- [YOUR ASSIGNMENT]: In the lines below, find the one that contains "Image resolution: width=1512" and write it out exactly, along with every line that follows it.

(Dataset entries)
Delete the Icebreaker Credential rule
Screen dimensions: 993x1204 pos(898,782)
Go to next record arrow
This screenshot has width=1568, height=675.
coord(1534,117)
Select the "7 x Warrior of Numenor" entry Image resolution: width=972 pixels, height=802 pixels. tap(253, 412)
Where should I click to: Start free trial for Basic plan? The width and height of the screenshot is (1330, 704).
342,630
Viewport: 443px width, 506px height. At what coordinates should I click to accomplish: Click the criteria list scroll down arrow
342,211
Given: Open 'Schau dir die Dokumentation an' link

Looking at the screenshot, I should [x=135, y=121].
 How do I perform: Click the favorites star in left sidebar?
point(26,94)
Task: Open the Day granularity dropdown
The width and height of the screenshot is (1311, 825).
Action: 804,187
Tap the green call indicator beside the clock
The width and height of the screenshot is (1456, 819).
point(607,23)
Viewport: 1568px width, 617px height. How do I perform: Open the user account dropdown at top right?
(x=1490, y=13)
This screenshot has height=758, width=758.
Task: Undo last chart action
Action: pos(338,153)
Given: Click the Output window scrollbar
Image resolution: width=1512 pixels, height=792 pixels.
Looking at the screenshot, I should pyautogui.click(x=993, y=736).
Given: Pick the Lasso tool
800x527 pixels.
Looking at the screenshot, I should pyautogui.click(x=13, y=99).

- [OUTPUT OF THE EXERCISE]:
Image resolution: width=1512 pixels, height=792 pixels.
Looking at the screenshot, I should pyautogui.click(x=993, y=736).
Given: Pick the Lasso tool
800x527 pixels.
Looking at the screenshot, I should pyautogui.click(x=13, y=99).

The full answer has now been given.